Dikatakan Opstip, temuan BPK tersebut, sebenarnya hanya berupa permasalahan perbandingan harga. Katanya, harga yang ditawarkan kontraktor, menurut auditor BPK berbeda dengan harga pembelian. Dalam hal ini, terkait upah pasang bahan pada proyek tersebut.
Lebih lanjut dikatakan Opstip, pada proyek itu, tidak ada pekerjaan yang tidak dikerjakan. Namun kemudian opstip meralat ucapannya, dengan mengatakan, ada sedikit pekerjaan yang kurang.
Hanya saja kemudian, Opstip juga mengatakan, bukan kekurangan itu yang menjadi kekurangan volume pekerjaan, sebagaimana yang dimaksud BPK.
“Tidak ada pekerjaan yang tidak dikerjakan. Memang sih, ada sedikit yang kurang dikerjakan. Tapi itu kesilapan. Tapi bukan itu yang kurang,” tuturnya.
Kejaksaan Negeri di Siantar Jadi Lembaga Audit
Lebih lanjut Opstip Pandiangan mengatakan, Kejaksaan Negeri (Kejari) Siantar telah melakukan audit terhadap proyek Pembangunan Jembatan VIII Sta 13+441 hingga Sta 13+436. Dari hasil auditmya, Kejari Siantar juga menerbitkan laporan hasil pemeriksaan (LHP), sebagaimana yang lazim dilakukan BPK.
Saat melakukan audit, sebut Opstip, Kejari Siantar melibatkan tenaga ahli dari Politeknik Negeri Medan (Polmed). Dari audit (pemeriksaan) yang dilakukan, Kejari Siantar menemukan kekurangan volume pekerjaan.

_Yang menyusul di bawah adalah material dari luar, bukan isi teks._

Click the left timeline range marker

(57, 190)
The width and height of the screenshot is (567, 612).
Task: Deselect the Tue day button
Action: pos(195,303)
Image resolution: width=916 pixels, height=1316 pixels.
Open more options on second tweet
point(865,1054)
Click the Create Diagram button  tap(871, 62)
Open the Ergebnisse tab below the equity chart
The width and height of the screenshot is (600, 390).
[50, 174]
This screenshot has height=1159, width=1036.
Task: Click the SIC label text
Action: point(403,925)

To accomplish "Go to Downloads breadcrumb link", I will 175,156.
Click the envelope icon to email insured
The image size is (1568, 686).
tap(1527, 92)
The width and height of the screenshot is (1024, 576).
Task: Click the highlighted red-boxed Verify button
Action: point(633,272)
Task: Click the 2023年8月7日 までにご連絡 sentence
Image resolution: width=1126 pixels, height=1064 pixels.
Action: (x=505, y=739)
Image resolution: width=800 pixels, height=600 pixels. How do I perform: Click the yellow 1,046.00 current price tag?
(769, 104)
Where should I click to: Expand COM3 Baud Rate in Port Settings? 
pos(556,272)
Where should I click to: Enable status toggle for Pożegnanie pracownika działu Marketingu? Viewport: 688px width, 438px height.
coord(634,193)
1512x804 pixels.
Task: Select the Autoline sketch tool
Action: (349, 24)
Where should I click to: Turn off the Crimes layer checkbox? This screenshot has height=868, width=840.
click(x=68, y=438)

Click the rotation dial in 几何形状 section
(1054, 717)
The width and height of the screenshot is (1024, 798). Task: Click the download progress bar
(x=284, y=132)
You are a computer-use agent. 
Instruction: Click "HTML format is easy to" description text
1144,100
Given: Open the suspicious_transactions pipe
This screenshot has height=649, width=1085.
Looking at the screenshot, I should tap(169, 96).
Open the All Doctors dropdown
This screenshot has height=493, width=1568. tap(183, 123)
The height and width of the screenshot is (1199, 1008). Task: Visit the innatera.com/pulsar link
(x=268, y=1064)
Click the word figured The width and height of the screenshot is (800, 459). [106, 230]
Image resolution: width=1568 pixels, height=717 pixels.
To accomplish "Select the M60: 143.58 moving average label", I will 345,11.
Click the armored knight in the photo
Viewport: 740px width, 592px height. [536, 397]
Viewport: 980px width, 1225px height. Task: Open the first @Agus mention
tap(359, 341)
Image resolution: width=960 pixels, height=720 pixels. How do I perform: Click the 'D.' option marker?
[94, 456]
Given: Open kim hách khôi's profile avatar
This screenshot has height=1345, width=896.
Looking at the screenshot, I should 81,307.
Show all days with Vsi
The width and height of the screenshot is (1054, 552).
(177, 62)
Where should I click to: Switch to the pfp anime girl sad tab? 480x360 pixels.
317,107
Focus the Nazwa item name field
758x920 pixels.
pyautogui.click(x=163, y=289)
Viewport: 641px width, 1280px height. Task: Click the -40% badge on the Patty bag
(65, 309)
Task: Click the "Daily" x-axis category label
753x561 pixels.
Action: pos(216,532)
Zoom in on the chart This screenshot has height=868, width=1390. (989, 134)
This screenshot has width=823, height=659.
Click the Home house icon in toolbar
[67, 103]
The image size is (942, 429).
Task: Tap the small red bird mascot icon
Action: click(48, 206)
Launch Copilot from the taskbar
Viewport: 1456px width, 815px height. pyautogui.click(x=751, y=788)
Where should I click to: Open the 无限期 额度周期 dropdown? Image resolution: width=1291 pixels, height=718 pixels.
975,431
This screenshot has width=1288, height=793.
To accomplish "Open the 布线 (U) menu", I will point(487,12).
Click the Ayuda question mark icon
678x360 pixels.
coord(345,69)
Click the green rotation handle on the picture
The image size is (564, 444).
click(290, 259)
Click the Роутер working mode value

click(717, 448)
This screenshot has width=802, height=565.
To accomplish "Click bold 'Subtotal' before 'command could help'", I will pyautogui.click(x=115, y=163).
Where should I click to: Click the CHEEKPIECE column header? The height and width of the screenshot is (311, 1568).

Hanya saja, LHP dari Kejari Siantar ini menyatakan kerugian negara dari pekerjaan proyek Pembangunan Jembatan VIII Sta 13+441 hingga Sta 13+436 hanya Rp 304 juta.
Indikasi kerugian negara versi Kejari Siantar itu terkesan “memangkas” Rp 2,59 miliar, bila dibandingkan dengan indikasi kerugian negara yang diterbitkan BPK sebesar Rp 2,9 miliar.
Disinggung tentang indikasi kerugian mana yang dimintakan kepada kontraktor, PPK di Dinas PUPR ini mengatakan, pihaknya menagih untuk kedua hasil audit tersebut. Baik LHP dari BPK, maupun LHP dari Kejari Siantar.
Meski BPK maupun jaksa menemukan kekurangan volume pekerjaan, namun Dinas PUPR Kota Siantar ini tidak ada mengenakan sanksi terhadap PT EPP. “Tidak ada sanksi,” sebutnya, sembari mengatakan, bukan kewenangannya untuk memberikan sanksi.
Kepala Seksi (Kasi) Intel Kejari Siantar Rendra Yoki Pardede SH mengaku akan memeriksa informasi (konfirmasi) yang disampaikan SBNpro.com kepadanya. Rendra mengaku sedang berada di Kota Medan.